[Entrées pour repérer des mots et des éléments]
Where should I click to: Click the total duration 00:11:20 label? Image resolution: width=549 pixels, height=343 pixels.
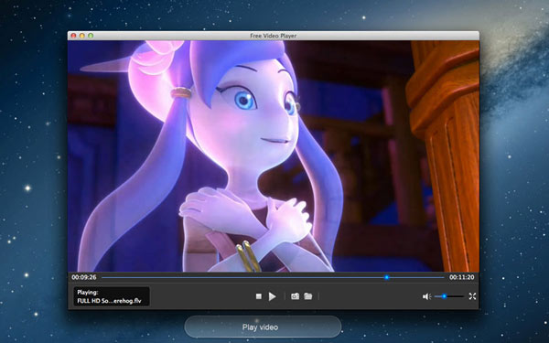click(462, 277)
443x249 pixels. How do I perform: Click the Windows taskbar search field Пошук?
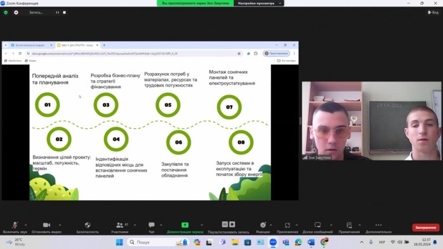pos(158,242)
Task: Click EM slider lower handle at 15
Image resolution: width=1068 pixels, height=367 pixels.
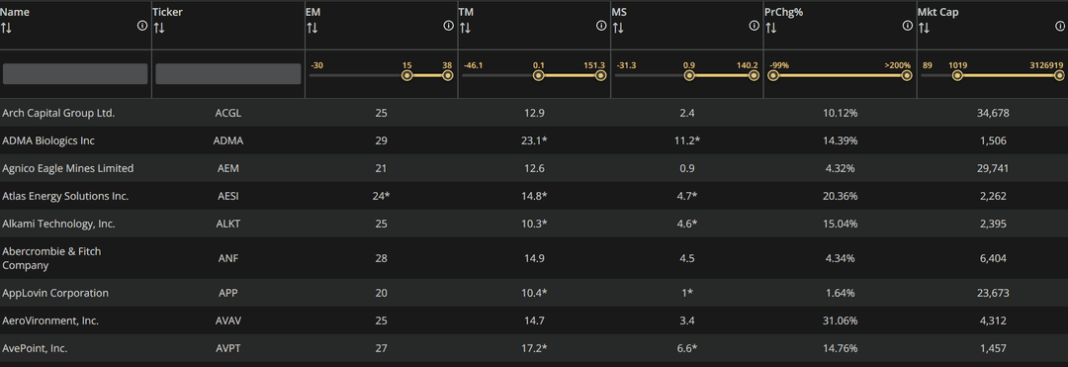Action: (406, 75)
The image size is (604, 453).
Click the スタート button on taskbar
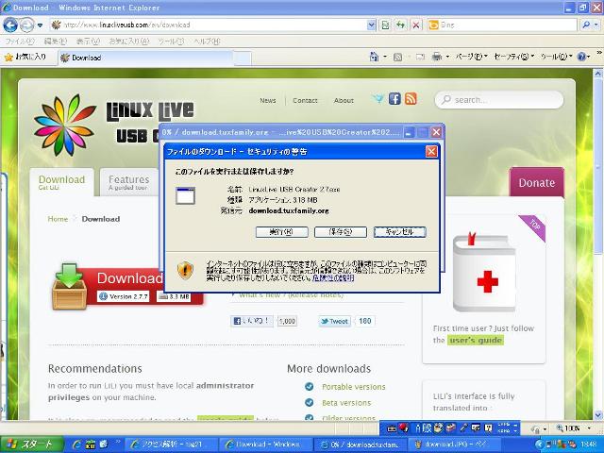[30, 444]
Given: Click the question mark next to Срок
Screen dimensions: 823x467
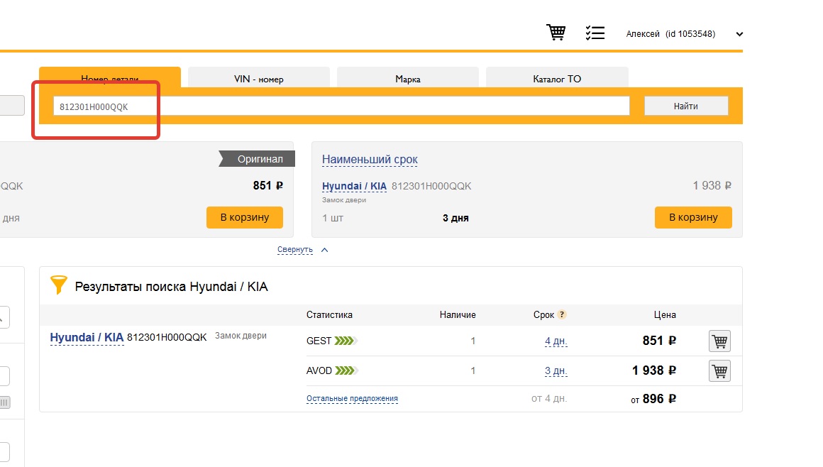Looking at the screenshot, I should pyautogui.click(x=562, y=315).
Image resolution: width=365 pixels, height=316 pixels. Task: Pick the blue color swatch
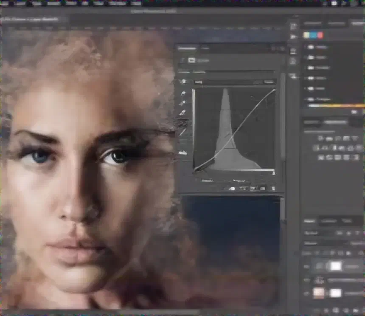tap(313, 35)
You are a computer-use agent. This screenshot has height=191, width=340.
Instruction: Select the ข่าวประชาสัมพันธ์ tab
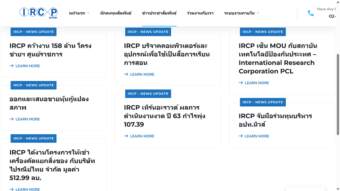[x=159, y=13]
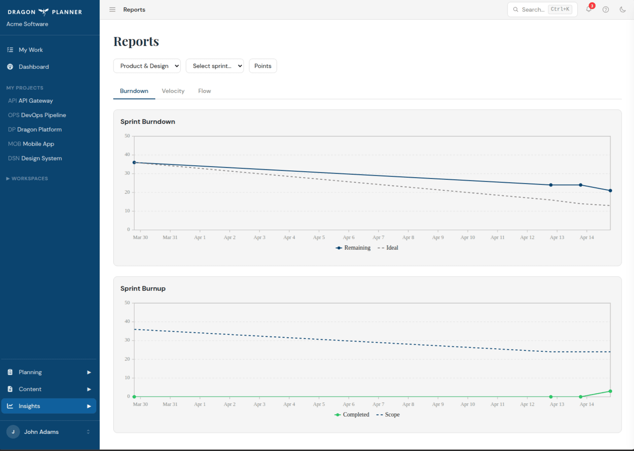The height and width of the screenshot is (451, 634).
Task: Expand the Workspaces section
Action: (27, 178)
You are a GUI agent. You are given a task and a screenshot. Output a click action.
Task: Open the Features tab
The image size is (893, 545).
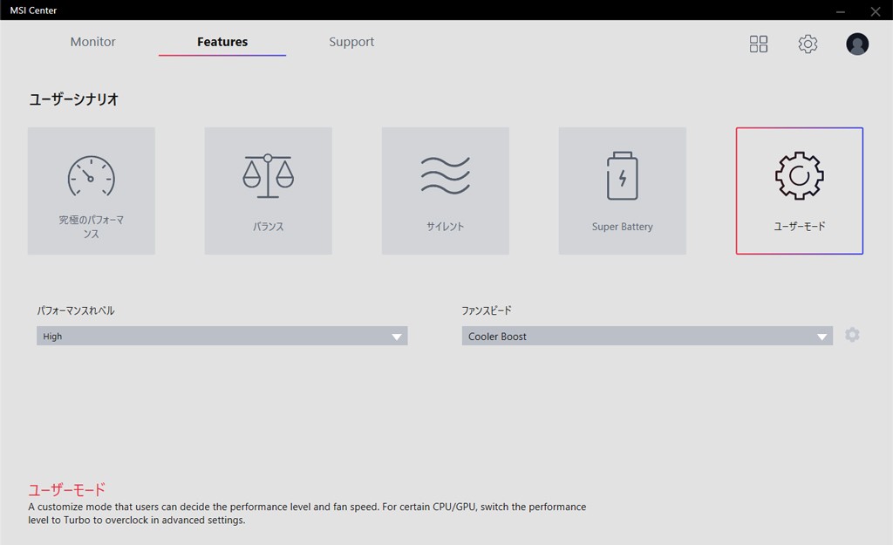click(x=222, y=42)
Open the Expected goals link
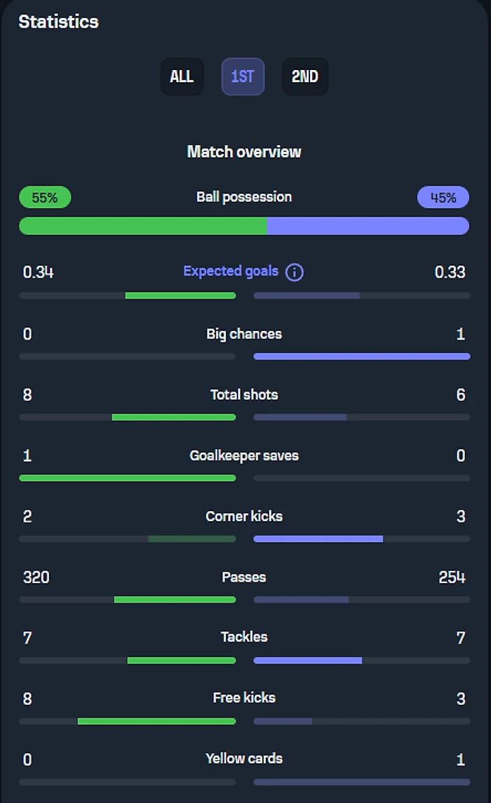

Consignes de la tâche —
Recopiez fidèlement les lignes qui vont de celle contenant « Image resolution: width=365 » à celle contenant « Action: (27, 178) », ces deux lignes comprises. Laissez les images de côté dans votre réponse.

Réponse correcte —
Image resolution: width=365 pixels, height=316 pixels. Task: Pick the blue color swatch
tap(313, 35)
You are a computer-use agent. This screenshot has height=191, width=340.
Instruction: Select the ข่าวประชาสัมพันธ์ tab
[x=159, y=13]
The height and width of the screenshot is (451, 634).
Task: Expand the Workspaces section
Action: (27, 178)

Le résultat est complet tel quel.